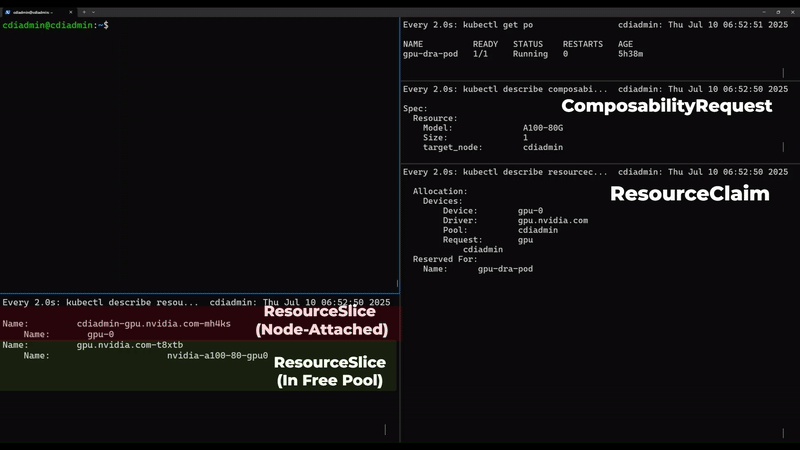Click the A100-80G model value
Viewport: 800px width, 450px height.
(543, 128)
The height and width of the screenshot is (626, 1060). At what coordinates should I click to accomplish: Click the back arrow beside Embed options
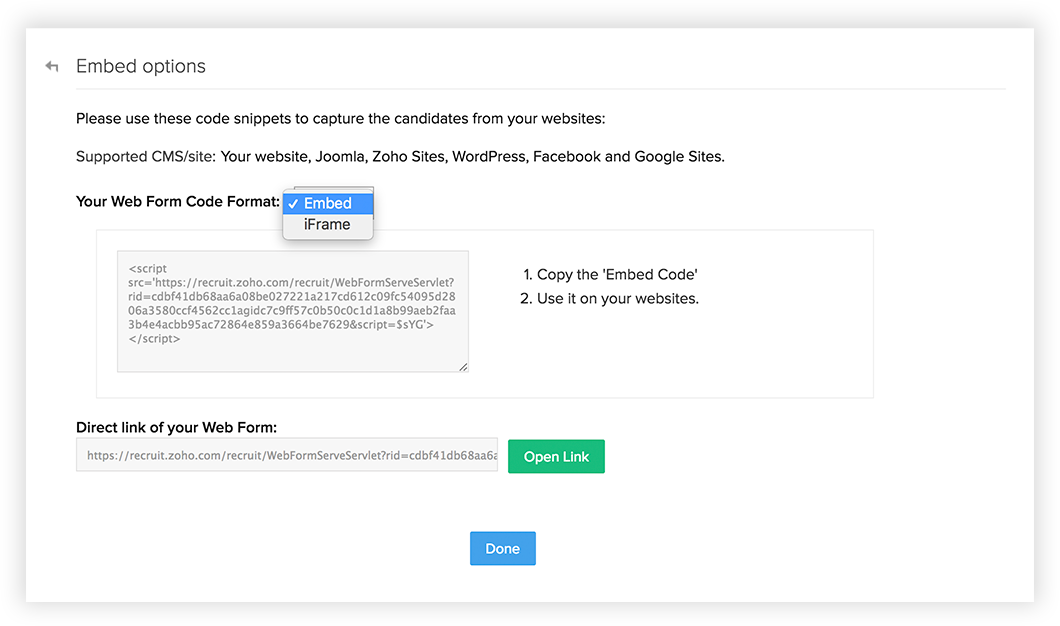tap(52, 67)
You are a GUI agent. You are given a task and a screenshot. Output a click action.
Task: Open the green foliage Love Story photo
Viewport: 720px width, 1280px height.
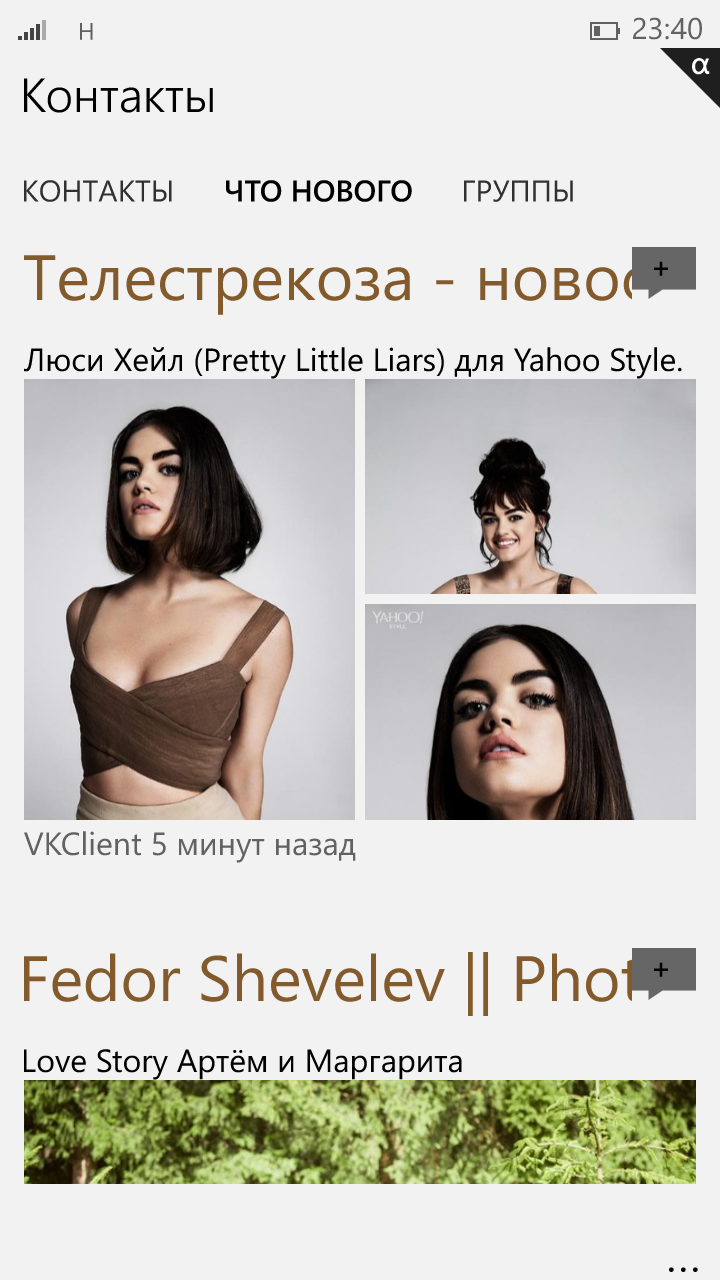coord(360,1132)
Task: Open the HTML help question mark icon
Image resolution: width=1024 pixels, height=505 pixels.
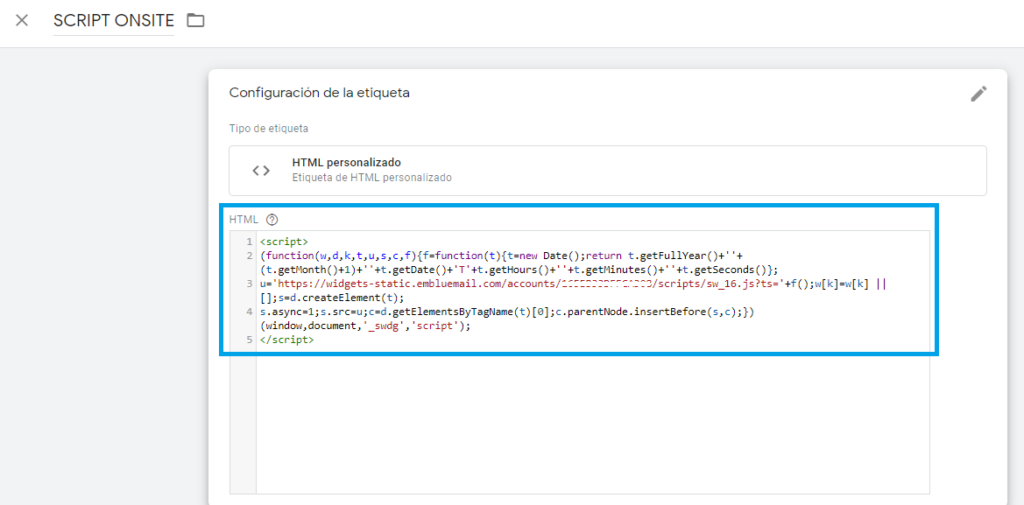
● ● ● ● ● ● ●
Up to and including the last line of the listing, starting at the line with "Viewport: 720px width, 1280px height.", extract every line exactly and leave out the pictures.

Viewport: 720px width, 1280px height.
coord(360,1132)
Task: Open the HTML help question mark icon
Image resolution: width=1024 pixels, height=505 pixels.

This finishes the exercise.